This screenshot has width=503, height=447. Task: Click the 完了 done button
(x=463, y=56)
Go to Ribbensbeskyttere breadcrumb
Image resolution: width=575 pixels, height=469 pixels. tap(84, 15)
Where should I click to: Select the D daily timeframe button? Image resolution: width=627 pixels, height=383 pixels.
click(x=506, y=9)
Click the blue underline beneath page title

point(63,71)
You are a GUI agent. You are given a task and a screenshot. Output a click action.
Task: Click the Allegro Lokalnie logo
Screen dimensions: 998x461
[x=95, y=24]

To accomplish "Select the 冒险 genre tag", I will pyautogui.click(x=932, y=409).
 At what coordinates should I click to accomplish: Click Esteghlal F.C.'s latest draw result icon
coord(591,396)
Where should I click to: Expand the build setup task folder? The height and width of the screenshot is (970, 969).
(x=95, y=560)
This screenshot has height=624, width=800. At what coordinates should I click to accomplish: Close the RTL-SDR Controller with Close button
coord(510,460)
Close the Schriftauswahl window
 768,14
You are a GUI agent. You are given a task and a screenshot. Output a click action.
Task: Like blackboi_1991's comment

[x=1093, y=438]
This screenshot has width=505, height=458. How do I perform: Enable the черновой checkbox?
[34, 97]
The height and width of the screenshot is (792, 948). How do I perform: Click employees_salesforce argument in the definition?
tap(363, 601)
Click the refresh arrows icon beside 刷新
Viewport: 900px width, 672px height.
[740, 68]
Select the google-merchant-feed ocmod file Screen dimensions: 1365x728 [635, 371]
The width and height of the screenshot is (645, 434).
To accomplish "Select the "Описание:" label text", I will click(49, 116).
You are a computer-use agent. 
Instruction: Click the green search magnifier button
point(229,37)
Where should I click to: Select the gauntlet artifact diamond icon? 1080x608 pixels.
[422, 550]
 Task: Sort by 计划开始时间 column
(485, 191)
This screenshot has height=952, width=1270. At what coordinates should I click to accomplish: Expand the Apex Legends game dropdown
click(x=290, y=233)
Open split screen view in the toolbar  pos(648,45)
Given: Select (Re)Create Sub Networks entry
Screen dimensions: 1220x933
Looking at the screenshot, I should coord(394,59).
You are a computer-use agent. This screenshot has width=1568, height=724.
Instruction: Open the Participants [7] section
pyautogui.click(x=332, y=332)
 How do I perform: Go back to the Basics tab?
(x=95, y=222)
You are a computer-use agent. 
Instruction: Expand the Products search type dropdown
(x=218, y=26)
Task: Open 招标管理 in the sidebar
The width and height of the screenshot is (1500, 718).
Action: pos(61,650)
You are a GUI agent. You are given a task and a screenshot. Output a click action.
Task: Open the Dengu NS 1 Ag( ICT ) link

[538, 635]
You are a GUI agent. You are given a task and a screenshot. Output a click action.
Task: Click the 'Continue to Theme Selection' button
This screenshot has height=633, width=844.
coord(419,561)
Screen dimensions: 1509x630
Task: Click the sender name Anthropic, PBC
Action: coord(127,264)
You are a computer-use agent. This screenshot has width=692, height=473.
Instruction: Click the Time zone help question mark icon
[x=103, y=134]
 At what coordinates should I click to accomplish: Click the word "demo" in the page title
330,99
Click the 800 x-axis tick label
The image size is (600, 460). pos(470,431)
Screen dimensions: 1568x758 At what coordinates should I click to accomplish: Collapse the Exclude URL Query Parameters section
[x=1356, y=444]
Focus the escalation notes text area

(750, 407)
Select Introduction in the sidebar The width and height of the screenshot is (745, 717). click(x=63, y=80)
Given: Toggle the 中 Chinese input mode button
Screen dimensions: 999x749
○ ○ ○ ○
## THE TASK
Using the listing above, retype each line exactly.

## TASK SOLUTION
This screenshot has width=503, height=447. Task: Click the 完了 done button
(x=463, y=56)
Go to Ribbensbeskyttere breadcrumb
Image resolution: width=575 pixels, height=469 pixels. tap(84, 15)
Where should I click to: Select the D daily timeframe button? Image resolution: width=627 pixels, height=383 pixels.
click(x=506, y=9)
Click the blue underline beneath page title

point(63,71)
You are a GUI agent. You are given a task and a screenshot. Output a click action.
Task: Click the Allegro Lokalnie logo
Screen dimensions: 998x461
[x=95, y=24]

To accomplish "Select the 冒险 genre tag", I will pyautogui.click(x=932, y=409).
 At what coordinates should I click to accomplish: Click Esteghlal F.C.'s latest draw result icon
coord(591,396)
Where should I click to: Expand the build setup task folder? The height and width of the screenshot is (970, 969).
(x=95, y=560)
This screenshot has height=624, width=800. At what coordinates should I click to accomplish: Close the RTL-SDR Controller with Close button
coord(510,460)
Close the Schriftauswahl window
 768,14
You are a GUI agent. You are given a task and a screenshot. Output a click action.
Task: Like blackboi_1991's comment

[x=1093, y=438]
This screenshot has width=505, height=458. How do I perform: Enable the черновой checkbox?
[34, 97]
The height and width of the screenshot is (792, 948). How do I perform: Click employees_salesforce argument in the definition?
tap(363, 601)
Click the refresh arrows icon beside 刷新
Viewport: 900px width, 672px height.
[740, 68]
Select the google-merchant-feed ocmod file Screen dimensions: 1365x728 [635, 371]
The width and height of the screenshot is (645, 434).
To accomplish "Select the "Описание:" label text", I will click(49, 116).
You are a computer-use agent. 
Instruction: Click the green search magnifier button
point(229,37)
Where should I click to: Select the gauntlet artifact diamond icon? 1080x608 pixels.
[422, 550]
 Task: Sort by 计划开始时间 column
(485, 191)
This screenshot has height=952, width=1270. At what coordinates should I click to accomplish: Expand the Apex Legends game dropdown
click(x=290, y=233)
Open split screen view in the toolbar  pos(648,45)
Given: Select (Re)Create Sub Networks entry
Screen dimensions: 1220x933
Looking at the screenshot, I should coord(394,59).
You are a computer-use agent. This screenshot has width=1568, height=724.
Instruction: Open the Participants [7] section
pyautogui.click(x=332, y=332)
 How do I perform: Go back to the Basics tab?
(x=95, y=222)
You are a computer-use agent. 
Instruction: Expand the Products search type dropdown
(x=218, y=26)
Task: Open 招标管理 in the sidebar
The width and height of the screenshot is (1500, 718).
Action: pos(61,650)
You are a GUI agent. You are given a task and a screenshot. Output a click action.
Task: Open the Dengu NS 1 Ag( ICT ) link

[538, 635]
You are a GUI agent. You are given a task and a screenshot. Output a click action.
Task: Click the 'Continue to Theme Selection' button
This screenshot has height=633, width=844.
coord(419,561)
Screen dimensions: 1509x630
Task: Click the sender name Anthropic, PBC
Action: coord(127,264)
You are a computer-use agent. This screenshot has width=692, height=473.
Instruction: Click the Time zone help question mark icon
[x=103, y=134]
 At what coordinates should I click to accomplish: Click the word "demo" in the page title
330,99
Click the 800 x-axis tick label
The image size is (600, 460). pos(470,431)
Screen dimensions: 1568x758 At what coordinates should I click to accomplish: Collapse the Exclude URL Query Parameters section
[x=1356, y=444]
Focus the escalation notes text area

(750, 407)
Select Introduction in the sidebar The width and height of the screenshot is (745, 717). click(x=63, y=80)
Given: Toggle the 中 Chinese input mode button
Screen dimensions: 999x749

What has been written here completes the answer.